1942 : Début de sa carrière de journaliste, à 19 ans, à The Egyptian Gazette, le plus ancien journal anglophone du Moyen-Orient.
1945 : Journaliste dans le magazine Akher Saa.
1946 : Envoyé spécial dans plusieurs pays arabes pour la fondation d’Akhbar Al-Youm jusqu’en 1950.
1948 : Couvre la guerre israélo-arabe, la guerre civile grecque et la série de coups d’Etat en Syrie.
1951 : Rédacteur en chef du magazine Akher Saa et directeur de rédaction du quotidien Al-Akhbar.Parution de son premier livre : Iran sur un volcan, après une visite d’un mois à Téhéran.
1954 : Travaille auprès du président Gamal Abdel-Nasser et rédige ses discours.
1955 : Mariage avec Hédayet Eloui.
1957 : Rédacteur en chef du quotidien Al-Ahram pendant 17 ans.
1970 : Devient ministre de l’Information jusqu’en 1974.

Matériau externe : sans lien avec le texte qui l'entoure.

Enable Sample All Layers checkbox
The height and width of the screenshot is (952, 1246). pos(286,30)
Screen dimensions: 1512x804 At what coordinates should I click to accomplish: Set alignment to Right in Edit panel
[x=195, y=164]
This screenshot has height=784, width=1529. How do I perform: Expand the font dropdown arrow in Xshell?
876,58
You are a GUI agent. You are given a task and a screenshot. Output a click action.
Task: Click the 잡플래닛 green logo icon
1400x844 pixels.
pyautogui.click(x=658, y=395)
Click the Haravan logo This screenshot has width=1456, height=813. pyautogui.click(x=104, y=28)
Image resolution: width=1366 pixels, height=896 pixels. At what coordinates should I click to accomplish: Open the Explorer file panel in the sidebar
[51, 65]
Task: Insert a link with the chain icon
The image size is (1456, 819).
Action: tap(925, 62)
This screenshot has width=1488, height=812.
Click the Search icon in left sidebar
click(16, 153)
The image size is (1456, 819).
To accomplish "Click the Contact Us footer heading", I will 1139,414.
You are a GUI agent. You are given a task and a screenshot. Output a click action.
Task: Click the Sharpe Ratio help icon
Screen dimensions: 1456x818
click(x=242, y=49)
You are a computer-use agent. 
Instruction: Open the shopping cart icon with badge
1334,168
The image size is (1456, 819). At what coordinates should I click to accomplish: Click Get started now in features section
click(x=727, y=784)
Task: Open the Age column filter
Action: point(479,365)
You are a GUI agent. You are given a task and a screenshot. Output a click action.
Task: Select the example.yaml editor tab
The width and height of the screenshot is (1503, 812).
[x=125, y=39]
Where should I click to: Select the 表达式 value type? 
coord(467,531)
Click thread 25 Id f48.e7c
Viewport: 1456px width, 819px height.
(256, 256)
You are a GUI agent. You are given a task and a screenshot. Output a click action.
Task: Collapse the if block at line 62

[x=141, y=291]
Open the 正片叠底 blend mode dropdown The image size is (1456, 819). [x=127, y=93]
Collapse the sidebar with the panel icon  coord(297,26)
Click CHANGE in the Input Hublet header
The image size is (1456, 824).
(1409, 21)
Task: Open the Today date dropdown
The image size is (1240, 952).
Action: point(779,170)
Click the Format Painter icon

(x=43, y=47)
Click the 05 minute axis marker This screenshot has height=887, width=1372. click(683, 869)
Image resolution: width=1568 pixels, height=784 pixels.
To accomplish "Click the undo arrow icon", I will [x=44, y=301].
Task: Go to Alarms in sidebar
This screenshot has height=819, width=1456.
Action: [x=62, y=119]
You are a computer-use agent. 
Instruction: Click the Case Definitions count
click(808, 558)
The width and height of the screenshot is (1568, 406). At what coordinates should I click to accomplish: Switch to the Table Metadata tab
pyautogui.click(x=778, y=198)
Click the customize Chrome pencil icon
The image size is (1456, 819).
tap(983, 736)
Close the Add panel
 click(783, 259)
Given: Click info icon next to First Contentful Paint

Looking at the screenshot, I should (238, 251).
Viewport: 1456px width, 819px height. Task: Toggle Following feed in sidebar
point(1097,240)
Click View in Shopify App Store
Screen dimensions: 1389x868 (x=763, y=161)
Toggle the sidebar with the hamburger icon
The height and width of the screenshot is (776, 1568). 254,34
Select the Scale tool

1974 : Décision d’Al-Sadate en vertu de laquelle Heikal quitte Al-Ahram pour devenir conseiller du président au palais Abdine. Heikal quitte Al-Ahram mais refuse le poste de conseiller.
1978 : Retrait de son passeport et accusation de publication d’articles qui compromettent la réputation du pays.
1981 : Emprisonnement quelques jours puis libération après l’assassinat d’Al-Sadate.
1984 : Et pendant les années qui suivent, publication d’une série de nouveaux livres dont Les Documents de Suez, le premier livre de Heikal publié en Egypte depuis 1974.
2003 : Annonce l’arrêt de l’écriture politique après 80 ans de carrière.
2004 : Début de séries d’interviews sur la chaîne satellite Al-Jazeera puis CBC.